On one side, organizations working on “System of Engagement” types of projects are adopting DevOps. On the other side, organizations working on “System of Records” types of projects are going for Continuous Delivery. Both these philosophies demand an integrated testing platform for ensuring quality at every lifecycle stage, right from the beginning of execution to delivery.

But, for all this to become a reality, organizations need a centralized tool, from where all the test activities can be managed and tracked efficiently with a clear visibility of the release progress. There are many Test Management tools on the market, offering various testing capabilities. Organizations need to be extremely careful about choosing the right one that fits their business needs.

In this blog, we have discussed some of the key features to look for in a Test Management tool before making a buying decision.

Major Criteria for Test Tools

Flexibility and Ease of Use

In the absence of a proper tool, MS Excel is the most popular offline medium for managing test artifacts. One of the major reasons for this is the ease of use and flexibility of the tool. So, while moving from Excel to a standard test tool, it has to be made sure that the tool is very easy to use and its training and user adaptation time is very less. Every organization, and in some cases every project follow their own model of testing. The testing tool should be configurable enough to support these model variances.

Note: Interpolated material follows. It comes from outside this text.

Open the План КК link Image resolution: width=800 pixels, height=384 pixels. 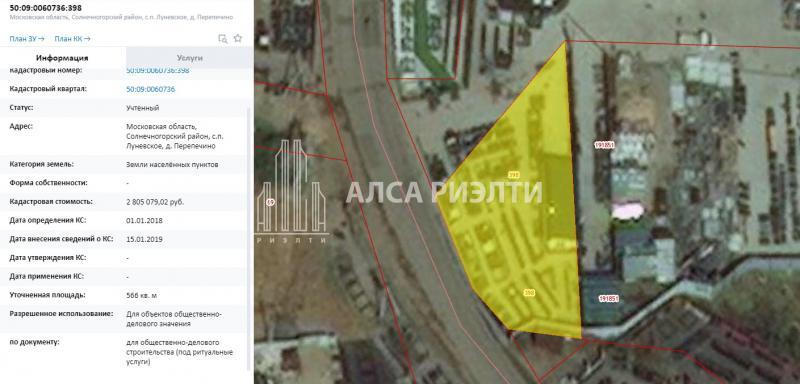72,39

Support for End-to-End Traceability

It is very important for the testers to able to trace back all their work in a centralized test management system. A bi-directional traceability between test artifacts and the associated requirements and defects increase the efficiency of measuring quality of a project. It also allows organizations to track the coverage of both Requirements and Test Cases, failing which may lead to missing information, loss of productivity and fall in quality.

Real-time Reports and Dashboards

Most software projects fail due to the lack of proper visualization of analytical data related to a project’s progress. In the absence of a centralized tool, the entire process of reporting is dependent on manual interactions, making it error-prone. So, the tool to be procured should have the facility of providing real-time reports and dashboards, keeping stakeholders updated with the latest status of progress and assess quality at every step.

Support for Test Automation

Today, due to fierce market competition, Test Automation is no more a choice but has become a mandate for organizations. A testing tool must have the support for managing Test Automation scripts from a single repository. However, that is not enough for a Test automation project. Test automation needs to be an integral part of the entire execution process. Features like the central execution of test automation scripts, automatic capturing of test results and making them visible from a central platform are necessary. Viewing Test Automation results needs to be a part of the end-to-end traceability chain.

Integration With Other Phases of Application Lifecycle

Today, in the world of Agility, testing is no longer an isolated phase or a security gate to final delivery, but an integral part of the entire lifecycle. To achieve this and ensure quality right from the beginning, testing should get involved at every stage of the lifecycle. Therefore, a testing tool should have the capability to integrate with tools from other phases of the lifecycle, so that a centralized status update on the project’s progress and quality can be achieved. Seamless integration between testing and other lifecycle tools paves the way for an organization to achieve Continuous Integration (CI) and Continuous Delivery (CD), the milestones to implement DevOps.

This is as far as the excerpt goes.